Mardani: Program Penghapusan Kebijakan Pajak Motor Bentuk Khidmat PKS kepada Masyarakat

Jakarta (9/1) – Ketua Bidang Kepemudaan DPP PKS Mardani Ali Sera menilai program Penghapusan Pajak Sepeda Motor dan Pemberlakukan SIM Seumur Hidup adalah bentuk khidmat dan kasih sayang PKS kepada masyarakat.

Hal itu disampaikan Mardani saat Kampanye Pemenangan PKS di Kramat Jati, Jakarta Timur, Ahad (6/1).

“Karena kita pada dasarnya ingin memberi kepada masyarakat, bentuk kasih sayang,” jelas Mardani.

Ditambahkannya, kebijakan ini bukan untuk menguntungkan kelas menengah ke atas, tapi sebaliknya kebijakan ini justru berpihak pada masyarakat kelas bawah. Ia kemudian mengkritisi wacana pembebasan pajak barang merah dan kapal pesiar yang digaungkan pemerintah.

“Justru terbalik, kalau motor itu kelas bawah. Yang harus dipajaki itu barang mewah, tas, mobil, dan rumah mewah.
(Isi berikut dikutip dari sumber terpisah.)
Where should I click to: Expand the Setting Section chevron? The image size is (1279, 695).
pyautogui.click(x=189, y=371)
Karena mereka punya kemampuan keuangan yang tinggi. Pembebasan pajak motor itu penting dan mutlak karena pengguna roda dua kini bukan lagi dianggap sebagai orang yang kaya, tapi sebagai orang yang perlu bantuan,” tegas Wakil Ketua Komisi II DPR RI ini.
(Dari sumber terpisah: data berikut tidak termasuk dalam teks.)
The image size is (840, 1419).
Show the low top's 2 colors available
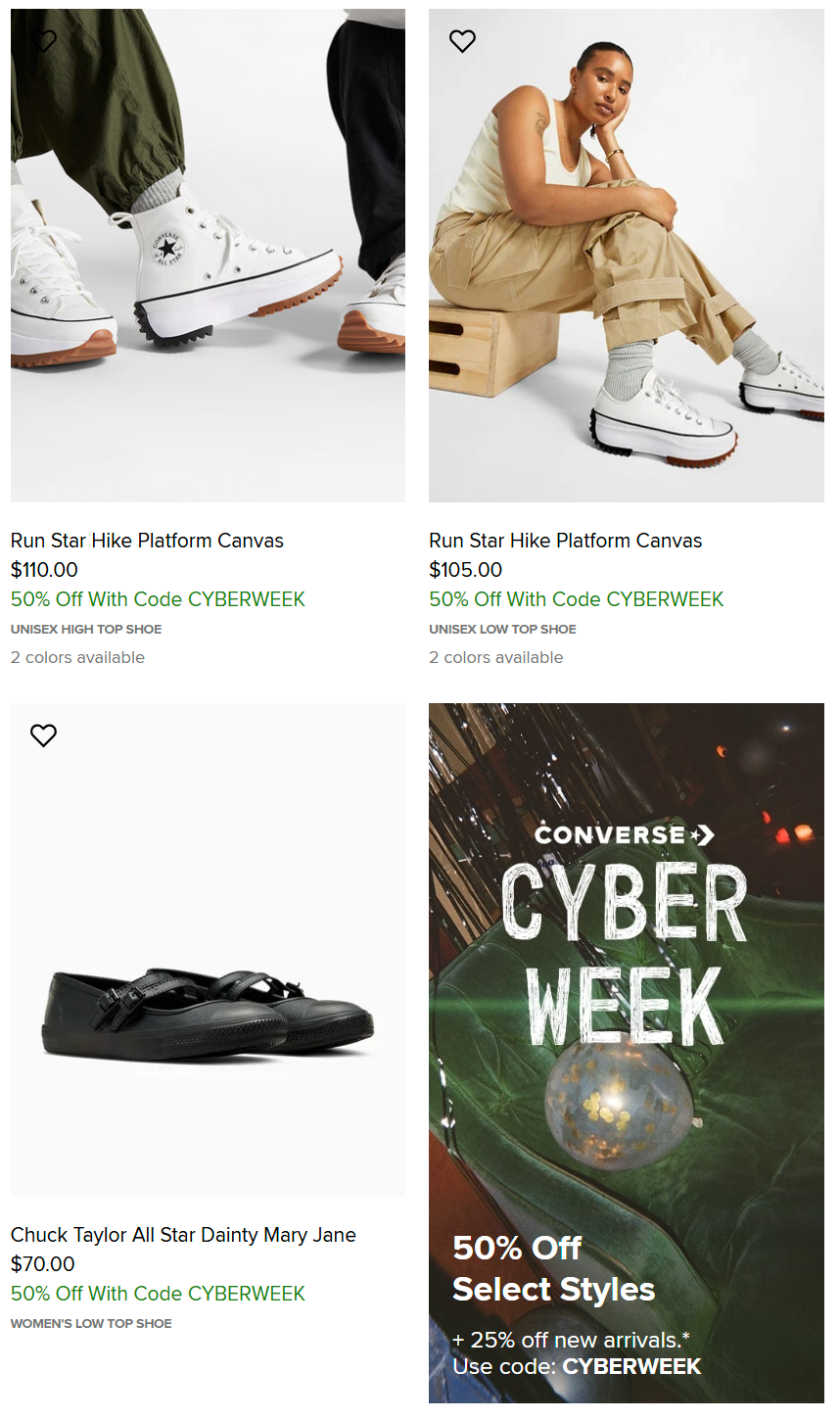point(496,657)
Untuk memeriahkan suasana, tak lupa Caleg DPR RI untuk Daerah Pemilihan Jakarta Timur ini turut pula mengenakan alat peraga di tengah ratusan kader dan simpatisasn PKS yang hadir. Dirinya mengaku merasa takjub melihat animo masyarakat terhadap PKS yang makin lama makin berkembang.
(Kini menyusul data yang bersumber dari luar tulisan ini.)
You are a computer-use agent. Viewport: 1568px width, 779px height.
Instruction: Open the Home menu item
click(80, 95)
Ia bahkan optimistis, sebagai satu-satunya partai Islam di koalisi Prabowo-Sandi, PKS akan meraih kemenangan di pemilu 2019.

“PKS memiliki kader solid, struktur luar biasa yang selalu melayani. Dengan kepemimpinan ustadz Habib Salim Segaf Al-Jufri dan Sohibul Imam, PKS siap untuk menyambut pemenangan di 2019,” jelas deklarator tagar 2019 Ganti Presiden ini.